3) Start a profiler to capture queries that are taking max duration to run.Please also note the column CPU and IO on profiler.A high CPU/IO consuming queries need to be looked on.
4) Once you have the query you need to find out why it’s taking long time. There are couples of reasons for that.
    Bad Execution Plan
    Statistics out of date
    Index heavily fragmented
5) Check the query plan of those queries for any table scan/clustered index scan etc. If possible create appropriate index to avoid the same.
6) Check the statistics of tables if they are out of date. If so execute Update Statistics command to update the statistics
7) Check the fragmentation of indexes. If tables are heavily fragmented then you may need to rebuild the same. If it’s a heap table then a clustered index might need to be created and then dropped.
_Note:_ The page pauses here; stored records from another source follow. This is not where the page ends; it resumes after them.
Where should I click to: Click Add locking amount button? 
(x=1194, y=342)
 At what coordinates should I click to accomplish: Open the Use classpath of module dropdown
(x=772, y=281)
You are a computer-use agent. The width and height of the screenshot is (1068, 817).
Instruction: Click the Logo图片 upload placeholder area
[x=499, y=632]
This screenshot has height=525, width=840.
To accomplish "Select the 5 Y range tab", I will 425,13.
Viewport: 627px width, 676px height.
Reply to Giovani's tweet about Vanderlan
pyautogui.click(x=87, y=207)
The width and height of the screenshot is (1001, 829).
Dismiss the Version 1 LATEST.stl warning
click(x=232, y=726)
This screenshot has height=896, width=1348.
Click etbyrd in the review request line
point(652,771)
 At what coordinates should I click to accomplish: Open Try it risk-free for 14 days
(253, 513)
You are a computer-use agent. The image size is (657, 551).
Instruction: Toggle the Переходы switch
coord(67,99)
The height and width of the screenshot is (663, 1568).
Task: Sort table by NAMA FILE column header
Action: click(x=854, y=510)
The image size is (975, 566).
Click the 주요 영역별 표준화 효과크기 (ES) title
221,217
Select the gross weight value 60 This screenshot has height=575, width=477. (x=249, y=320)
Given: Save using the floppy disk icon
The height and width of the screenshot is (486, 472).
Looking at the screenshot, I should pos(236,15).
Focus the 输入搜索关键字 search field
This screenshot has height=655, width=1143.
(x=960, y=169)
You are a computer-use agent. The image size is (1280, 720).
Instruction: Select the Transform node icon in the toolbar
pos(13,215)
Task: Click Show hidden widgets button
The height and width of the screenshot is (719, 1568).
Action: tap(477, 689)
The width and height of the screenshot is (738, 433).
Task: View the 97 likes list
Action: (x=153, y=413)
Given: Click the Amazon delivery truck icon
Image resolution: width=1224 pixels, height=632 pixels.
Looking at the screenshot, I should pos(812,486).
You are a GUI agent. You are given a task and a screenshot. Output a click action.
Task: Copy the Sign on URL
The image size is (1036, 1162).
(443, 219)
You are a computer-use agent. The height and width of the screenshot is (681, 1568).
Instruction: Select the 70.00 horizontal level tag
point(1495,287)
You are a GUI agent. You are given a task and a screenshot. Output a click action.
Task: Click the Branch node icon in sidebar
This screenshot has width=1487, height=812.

8) Try to capture windows counters and sort if it’s a memory, CPU or disk issue. If it’s a memory issue and if you are running on a 32 bit system check if you can enable AWE to allocate more memory to SQL Server otherwise add more RAM. Remember SQL Server, Exchange server are crazy about RAM. They will try to have as much as you can supply.
9) Check if any of the scheduled jobs are running on the server.Backup jobs or other maintenance jobs will eat up CPU cycles.
10)If SQL Servers are running  in a  clustered environment then check if two or more instances are running on  the same node.If so please check if you can failover one to the other node.
These are some of the preliminary steps that you can carry out to find the root cause of issue.Depending on the issue you can involve an expert DBA to sort out the problem.